Des Weiteren finden wir es sehr bestürzend, dass gerade im Zusammenhang mit den Pogromen 1992/93 von Bürgermeister Paus und Wolfgang Walters gewünscht wird, die Begründung des Antrages sprachlich zu verhindern und somit das unausgesprochen zu lassen, was die Pogrome mit sich gebracht haben, nämlich vor allem einen Nachteil für Menschen, die nach Deutschland kommen und um Asyl bitten!

Die Mehrheit der Politik sah Deutschland 1992 durch einen „Staatsnotstand“ bedroht, da angeblich zu viele Asylberwerber*innen nach Deutschland kamen. Deshalb entschieden sich die Parteien CDU, CSU, SPD und FDP dafür Vorkehrungen zu treffen, um diesen Flüchtlingsstrom zu beenden. Als Ergebnis wurden ein Jahr später umfangreiche Verfassungsänderungen vorgenommen, die eine Einreise nach Deutschland erheblich erschweren sollten.

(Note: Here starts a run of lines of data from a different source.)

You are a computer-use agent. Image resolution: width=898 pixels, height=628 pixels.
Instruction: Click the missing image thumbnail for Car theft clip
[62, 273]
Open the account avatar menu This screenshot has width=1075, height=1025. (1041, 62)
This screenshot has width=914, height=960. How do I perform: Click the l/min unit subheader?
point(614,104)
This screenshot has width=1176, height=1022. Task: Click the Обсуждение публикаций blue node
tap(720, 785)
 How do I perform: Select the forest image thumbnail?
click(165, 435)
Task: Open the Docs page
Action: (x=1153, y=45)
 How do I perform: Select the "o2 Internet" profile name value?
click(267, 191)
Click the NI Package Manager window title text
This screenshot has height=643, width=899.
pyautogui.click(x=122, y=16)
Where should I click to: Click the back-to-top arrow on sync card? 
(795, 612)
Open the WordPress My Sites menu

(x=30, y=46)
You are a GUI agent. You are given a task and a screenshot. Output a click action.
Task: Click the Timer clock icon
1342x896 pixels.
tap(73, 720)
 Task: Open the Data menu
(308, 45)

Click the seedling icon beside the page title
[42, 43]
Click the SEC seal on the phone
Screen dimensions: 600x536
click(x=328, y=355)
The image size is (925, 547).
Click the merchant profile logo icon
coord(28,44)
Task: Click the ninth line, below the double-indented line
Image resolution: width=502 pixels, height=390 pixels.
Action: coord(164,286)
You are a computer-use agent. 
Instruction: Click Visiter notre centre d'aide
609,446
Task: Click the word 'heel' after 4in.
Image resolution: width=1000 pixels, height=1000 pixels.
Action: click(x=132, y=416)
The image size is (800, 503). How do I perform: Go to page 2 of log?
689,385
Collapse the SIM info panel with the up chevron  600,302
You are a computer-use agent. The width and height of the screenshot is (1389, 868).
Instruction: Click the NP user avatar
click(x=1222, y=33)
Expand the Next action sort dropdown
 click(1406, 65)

Nach den Pogromen von u.a. Rostock-Lichtenhagen entschied man sich also dagegen für die Sicherheit von den Menschen zu sorgen, die in diesem Land nach Schutz suchten. Stattdessen versuchte man den wütenden Mob zu beruhigen, in dem man die Grenzen für die Schutzbedürftigen verschloss.
Zu den Maßnahmen, die eine Einreise nach Deutschland verhindern sollen, gehört u.a. die „Drittstaatenlösung“. Diese besagt, dass Asylsuchende in dem Land einen Asylantrag stellen müssen, dass sie nach ihrer Fluch betreten, insofern dieses Land über ein sicheres Asylverfahren verfügt. Da Deutschland nur von „sicheren“ Ländern umgeben ist, ist es für Asylsuchende quasi unmöglich Deutschland als erstes „sicheres“ Land zu betreten. Eine weitere Neuerung ist, dass Bundestag und-rat definieren, in welchen Länder es politische Verfolgung gibt und in welchen nicht und wer somit das Recht hat zu fliehen und wer nicht. Da kann man berechtigterweise in einem gewissen Rahmen von einem völkischen Staatsverständnis reden, in dem nicht alle willkommen sind, die hier sein möchten, sondern nur solche, die der Staat sich aussucht.

Generell befürworten und unterstützen wir die Idee, einen Gedenktag für alle Opfer rechter Morde zu etablieren, wie unter anderem von der DIP gefordert, da es sich nicht um ein vergängliches Phänomen handelt, sondern regelmäßig passieren kann und auch in Zukunft leider nicht abwegig zu sein scheint.